Tacita Dean, ‘Fatigues’, 2012, installation view

Tacita Dean’s newest series of blackboard drawings, ‘Fatigues’ (2012), presents a discourse on the fragility of the human gesture. This vulnerability stands in the face of many things: it manifests in her delicate lines that describe the majesty of nature, in the almost insufficient marks that describe the epic troughs and crests of historical narrative. In this series of six multi-panel black boards, the Berlin-based British artist traverses the length of the Kabul River from its origins in the Hindu Kush down to Afghanistan’s capital. (Dean began on a filmic treatment of the subject matter, but her attempt to direct a local Afghan cameraman from afar did not work out.)

‘Fatigues’ was realized last year for dOCUMENTA(13) in Kassel, where the series initially capitalized on the layout of a two-storey former tax office in the town, so that the viewer ‘descended’ from the mountains to the flood plain below via the stairs. At Marian Goodman, walking from the north room of the gallery to the south room proved to be just as effective. The drawings are a linear, cinematic voyage, which recall the ‘promotional’ paintings of the 19th-century artist Albert Bierstadt, who created his monumental oils partly as a paean to the untouched beauty of the American West, but also to encourage pioneers to fulfil America’s Manifest Destiny. Dean is more cautious.

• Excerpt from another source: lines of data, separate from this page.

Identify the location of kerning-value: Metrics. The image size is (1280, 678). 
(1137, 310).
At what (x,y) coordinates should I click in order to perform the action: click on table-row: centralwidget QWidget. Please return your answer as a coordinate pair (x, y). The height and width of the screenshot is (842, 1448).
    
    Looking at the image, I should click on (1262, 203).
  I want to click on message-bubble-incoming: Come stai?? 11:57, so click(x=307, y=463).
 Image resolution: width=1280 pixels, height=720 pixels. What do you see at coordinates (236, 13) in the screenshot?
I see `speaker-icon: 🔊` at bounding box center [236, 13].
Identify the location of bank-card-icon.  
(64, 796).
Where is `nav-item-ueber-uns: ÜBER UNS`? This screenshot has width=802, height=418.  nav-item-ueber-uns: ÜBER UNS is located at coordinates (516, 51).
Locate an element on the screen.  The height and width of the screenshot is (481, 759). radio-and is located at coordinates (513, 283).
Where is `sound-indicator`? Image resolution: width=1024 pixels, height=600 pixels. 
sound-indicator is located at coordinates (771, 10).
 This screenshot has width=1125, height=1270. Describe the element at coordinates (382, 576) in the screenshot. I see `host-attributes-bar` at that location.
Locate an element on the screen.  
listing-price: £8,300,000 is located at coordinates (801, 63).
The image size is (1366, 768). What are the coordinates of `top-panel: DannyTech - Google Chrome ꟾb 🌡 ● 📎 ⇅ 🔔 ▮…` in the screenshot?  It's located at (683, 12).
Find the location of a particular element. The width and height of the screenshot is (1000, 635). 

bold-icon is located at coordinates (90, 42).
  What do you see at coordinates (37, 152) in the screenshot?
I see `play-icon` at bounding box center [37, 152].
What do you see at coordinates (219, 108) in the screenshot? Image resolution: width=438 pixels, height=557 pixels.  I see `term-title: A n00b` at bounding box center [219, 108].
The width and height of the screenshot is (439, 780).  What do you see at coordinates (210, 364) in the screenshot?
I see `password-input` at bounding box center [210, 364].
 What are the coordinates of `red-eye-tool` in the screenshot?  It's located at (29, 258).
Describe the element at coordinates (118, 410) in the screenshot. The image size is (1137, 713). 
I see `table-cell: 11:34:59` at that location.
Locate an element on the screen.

Against the overall black ground, blindingly white peaks evoke the sensation of a sunny day on the slopes. With the first three blackboards, Fatigues D, E and F, there is an economy of means with respect to the chalk, delineating the peaks and subtly picking out the volumes of the mountains, which lends a notably Romantic effect – perhaps we are standing under a cloud on a promontory, finally gazing out at some promised land, from the dark into the light. The inspiration for these vistas is a Rudyard Kipling poem about an episode in the disastrous Second Anglo-Afghan war (‘Ford O’ Kabul River’, 1890) and footage of a flash flood in Kabul from Dean’s unsuccessful film enterprise. The second set of blackboards, A, B and C, are about the river and its destructiveness. Emerging from the almost total darkness of Fatigue C, the river rises, becomes engorged and in a bright slash of dusty white swirls becomes a fearsome maelstrom in A. There is crackly film or flip-book quality that links the six drawings across the breadth of the gallery.

Well-paired with these drawings was Dean’s 2010 film The Friar’s Doodle, a claustrophobic, ten-minute black and white odyssey across a page of inky drawings sketched by a Franciscan friar who gave them to the artist in the 1970s. As the projector whirrs, the viewer follows the eye of the artist as she explores the meandering path of a bored monk, climbing stairs and navigating various architectural fantasies; but also unintentionally reiterating the profession of its creator, as the way is littered with Sacred Hearts and other suggestively Catholic imagery. Unlike the ‘Fatigues’ though, there is no escape from this flickering winding passage, only endless climax and suspense. It becomes more of
a comment on the predicament and frame of mind of its original doodler, as enabled through Dean’s purview.

The ‘Fatigues’ are inscribed with peripheral text, lines that sometimes serve the viewer: for example, ‘(Narrative) Direction’ followed by an arrow seems like a guide, while other notes might be little reminders to the artist as she was drawing. ‘Friday 12:41’ and several other times and dates prove to be enigmatic. ‘A mountain for Donald’ must be an inside joke. But these jottings heighten the ephemerality of the series, and the tragic weakness of the line, or the word, to postpone inevitable destruction, either by nature or humankind. If it was easy enough to eradicate the graceful 1,400-year-old Buddhas of the Bamiyan Valley in this very same country in the relative blink of an eye, how hard could it be simply to erase Dean’s board?